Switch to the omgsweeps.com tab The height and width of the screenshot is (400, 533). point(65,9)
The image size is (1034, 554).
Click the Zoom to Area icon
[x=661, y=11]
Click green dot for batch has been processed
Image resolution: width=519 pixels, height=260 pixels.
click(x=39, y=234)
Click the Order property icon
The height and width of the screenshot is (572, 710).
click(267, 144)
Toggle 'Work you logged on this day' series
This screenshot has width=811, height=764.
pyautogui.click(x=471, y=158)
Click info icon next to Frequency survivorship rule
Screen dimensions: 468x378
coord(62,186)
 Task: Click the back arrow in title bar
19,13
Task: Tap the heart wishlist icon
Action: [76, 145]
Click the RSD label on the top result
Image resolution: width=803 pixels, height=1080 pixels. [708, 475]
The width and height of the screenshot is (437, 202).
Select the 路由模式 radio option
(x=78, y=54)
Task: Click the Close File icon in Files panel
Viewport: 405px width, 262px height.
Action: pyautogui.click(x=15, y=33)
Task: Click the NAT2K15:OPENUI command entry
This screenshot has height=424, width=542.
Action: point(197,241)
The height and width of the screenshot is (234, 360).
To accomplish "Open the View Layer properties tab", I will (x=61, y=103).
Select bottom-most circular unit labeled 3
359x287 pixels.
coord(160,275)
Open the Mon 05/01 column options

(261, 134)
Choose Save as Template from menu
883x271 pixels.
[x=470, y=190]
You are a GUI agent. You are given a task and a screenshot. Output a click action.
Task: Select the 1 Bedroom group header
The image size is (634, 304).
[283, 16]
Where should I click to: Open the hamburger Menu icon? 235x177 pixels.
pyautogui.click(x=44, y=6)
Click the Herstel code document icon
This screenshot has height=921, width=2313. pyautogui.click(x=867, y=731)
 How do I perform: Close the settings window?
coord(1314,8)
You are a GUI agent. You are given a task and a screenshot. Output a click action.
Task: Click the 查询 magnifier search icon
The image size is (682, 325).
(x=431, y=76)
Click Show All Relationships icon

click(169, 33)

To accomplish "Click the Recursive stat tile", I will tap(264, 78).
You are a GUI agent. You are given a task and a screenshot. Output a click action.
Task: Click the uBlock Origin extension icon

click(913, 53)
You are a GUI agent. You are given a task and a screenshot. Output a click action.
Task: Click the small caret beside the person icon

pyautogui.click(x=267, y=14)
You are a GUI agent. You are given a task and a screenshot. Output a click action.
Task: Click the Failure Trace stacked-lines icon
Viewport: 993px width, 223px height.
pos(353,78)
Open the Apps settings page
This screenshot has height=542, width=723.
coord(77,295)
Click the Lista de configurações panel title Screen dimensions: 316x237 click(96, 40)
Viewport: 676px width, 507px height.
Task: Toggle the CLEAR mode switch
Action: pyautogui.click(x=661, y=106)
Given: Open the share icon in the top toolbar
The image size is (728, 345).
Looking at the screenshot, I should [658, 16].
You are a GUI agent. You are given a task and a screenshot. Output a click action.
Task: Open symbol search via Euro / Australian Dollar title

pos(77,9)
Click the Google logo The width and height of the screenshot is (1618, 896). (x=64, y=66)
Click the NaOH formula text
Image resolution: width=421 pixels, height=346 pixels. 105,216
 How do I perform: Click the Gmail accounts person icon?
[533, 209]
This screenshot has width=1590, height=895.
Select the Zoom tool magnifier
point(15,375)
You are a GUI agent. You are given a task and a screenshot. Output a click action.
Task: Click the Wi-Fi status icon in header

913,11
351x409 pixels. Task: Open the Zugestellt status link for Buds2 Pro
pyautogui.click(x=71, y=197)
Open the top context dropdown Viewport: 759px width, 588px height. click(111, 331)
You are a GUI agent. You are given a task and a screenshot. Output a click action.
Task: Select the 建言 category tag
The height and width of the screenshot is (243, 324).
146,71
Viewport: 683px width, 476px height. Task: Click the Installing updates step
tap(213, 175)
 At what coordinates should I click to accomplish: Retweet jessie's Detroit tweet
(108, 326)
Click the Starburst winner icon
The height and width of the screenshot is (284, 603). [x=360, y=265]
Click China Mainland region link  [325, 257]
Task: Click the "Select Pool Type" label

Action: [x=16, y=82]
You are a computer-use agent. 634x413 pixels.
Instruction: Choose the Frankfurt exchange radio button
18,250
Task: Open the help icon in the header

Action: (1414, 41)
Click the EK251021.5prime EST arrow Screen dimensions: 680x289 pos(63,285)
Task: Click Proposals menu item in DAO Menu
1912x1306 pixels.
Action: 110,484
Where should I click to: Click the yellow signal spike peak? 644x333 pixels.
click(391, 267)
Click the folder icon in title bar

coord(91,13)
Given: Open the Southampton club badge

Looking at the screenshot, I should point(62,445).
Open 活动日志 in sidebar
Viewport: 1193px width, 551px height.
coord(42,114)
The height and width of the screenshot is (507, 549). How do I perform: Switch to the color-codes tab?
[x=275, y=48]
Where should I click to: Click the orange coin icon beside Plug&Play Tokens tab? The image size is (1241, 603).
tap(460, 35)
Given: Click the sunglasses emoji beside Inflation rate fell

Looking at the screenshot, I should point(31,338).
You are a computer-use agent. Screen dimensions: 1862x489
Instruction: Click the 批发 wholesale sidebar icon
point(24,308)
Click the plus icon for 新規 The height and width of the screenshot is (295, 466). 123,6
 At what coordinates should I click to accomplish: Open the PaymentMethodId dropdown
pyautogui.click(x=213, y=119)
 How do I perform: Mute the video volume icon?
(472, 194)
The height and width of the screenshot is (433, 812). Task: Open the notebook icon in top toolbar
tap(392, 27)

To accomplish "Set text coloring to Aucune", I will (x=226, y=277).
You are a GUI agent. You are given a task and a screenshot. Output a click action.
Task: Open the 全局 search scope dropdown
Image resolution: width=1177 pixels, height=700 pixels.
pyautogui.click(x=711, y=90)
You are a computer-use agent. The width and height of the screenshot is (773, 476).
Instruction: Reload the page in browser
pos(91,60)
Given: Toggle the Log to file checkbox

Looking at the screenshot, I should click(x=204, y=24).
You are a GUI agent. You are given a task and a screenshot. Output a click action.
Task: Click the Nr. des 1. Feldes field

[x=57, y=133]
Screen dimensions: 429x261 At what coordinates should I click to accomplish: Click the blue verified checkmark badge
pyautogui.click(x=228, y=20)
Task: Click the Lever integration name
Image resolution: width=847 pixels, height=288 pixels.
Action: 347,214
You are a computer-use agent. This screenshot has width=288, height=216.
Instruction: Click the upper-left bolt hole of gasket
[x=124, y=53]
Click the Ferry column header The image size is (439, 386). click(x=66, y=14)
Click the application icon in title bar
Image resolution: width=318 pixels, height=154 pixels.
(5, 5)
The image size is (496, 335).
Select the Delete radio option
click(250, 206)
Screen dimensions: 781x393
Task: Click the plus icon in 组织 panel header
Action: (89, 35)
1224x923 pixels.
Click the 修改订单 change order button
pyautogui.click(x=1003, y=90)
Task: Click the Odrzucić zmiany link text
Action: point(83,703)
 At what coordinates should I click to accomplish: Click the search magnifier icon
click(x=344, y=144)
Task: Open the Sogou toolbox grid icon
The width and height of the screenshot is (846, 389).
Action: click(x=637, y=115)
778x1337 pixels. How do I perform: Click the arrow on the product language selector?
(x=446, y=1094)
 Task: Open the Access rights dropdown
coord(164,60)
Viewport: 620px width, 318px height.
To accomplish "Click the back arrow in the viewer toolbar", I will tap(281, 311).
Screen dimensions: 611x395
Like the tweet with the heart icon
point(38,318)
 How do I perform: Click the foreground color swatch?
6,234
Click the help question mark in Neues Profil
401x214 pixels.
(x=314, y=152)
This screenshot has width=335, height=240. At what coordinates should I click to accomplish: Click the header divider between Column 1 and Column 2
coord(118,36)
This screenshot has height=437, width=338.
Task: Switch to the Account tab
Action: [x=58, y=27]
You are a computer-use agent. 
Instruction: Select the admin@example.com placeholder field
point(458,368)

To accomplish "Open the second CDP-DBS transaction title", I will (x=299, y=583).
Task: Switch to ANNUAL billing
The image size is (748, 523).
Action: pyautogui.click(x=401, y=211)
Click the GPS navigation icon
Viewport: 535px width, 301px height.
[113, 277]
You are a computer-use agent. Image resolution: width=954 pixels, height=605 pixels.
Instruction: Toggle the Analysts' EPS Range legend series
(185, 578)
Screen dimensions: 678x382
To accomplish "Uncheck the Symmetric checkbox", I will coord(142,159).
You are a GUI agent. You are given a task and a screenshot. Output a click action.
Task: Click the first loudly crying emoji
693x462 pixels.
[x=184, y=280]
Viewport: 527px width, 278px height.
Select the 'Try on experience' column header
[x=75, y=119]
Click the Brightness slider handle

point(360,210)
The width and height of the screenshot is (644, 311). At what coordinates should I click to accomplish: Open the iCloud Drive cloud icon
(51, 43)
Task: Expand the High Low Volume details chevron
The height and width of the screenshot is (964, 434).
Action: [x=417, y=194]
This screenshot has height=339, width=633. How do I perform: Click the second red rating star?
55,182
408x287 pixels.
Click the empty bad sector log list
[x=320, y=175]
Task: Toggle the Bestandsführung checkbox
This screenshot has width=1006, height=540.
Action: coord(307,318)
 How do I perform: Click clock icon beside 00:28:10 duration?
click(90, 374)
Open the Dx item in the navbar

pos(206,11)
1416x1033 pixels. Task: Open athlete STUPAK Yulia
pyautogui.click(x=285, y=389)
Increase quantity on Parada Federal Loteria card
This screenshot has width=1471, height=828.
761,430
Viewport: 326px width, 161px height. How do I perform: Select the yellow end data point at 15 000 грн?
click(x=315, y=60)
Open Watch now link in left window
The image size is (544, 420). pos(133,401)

Task item:
In the listing above, locate the line containing "Open the Mon 05/01 column options" and the line containing "Task: Click the 查询 magnifier search icon". Transcribe those two lines and everything between them, exactly as written.

Task answer:
Open the Mon 05/01 column options

(261, 134)
Choose Save as Template from menu
883x271 pixels.
[x=470, y=190]
You are a GUI agent. You are given a task and a screenshot. Output a click action.
Task: Select the 1 Bedroom group header
The image size is (634, 304).
[283, 16]
Where should I click to: Open the hamburger Menu icon? 235x177 pixels.
pyautogui.click(x=44, y=6)
Click the Herstel code document icon
This screenshot has height=921, width=2313. pyautogui.click(x=867, y=731)
 How do I perform: Close the settings window?
coord(1314,8)
You are a GUI agent. You are given a task and a screenshot. Output a click action.
Task: Click the 查询 magnifier search icon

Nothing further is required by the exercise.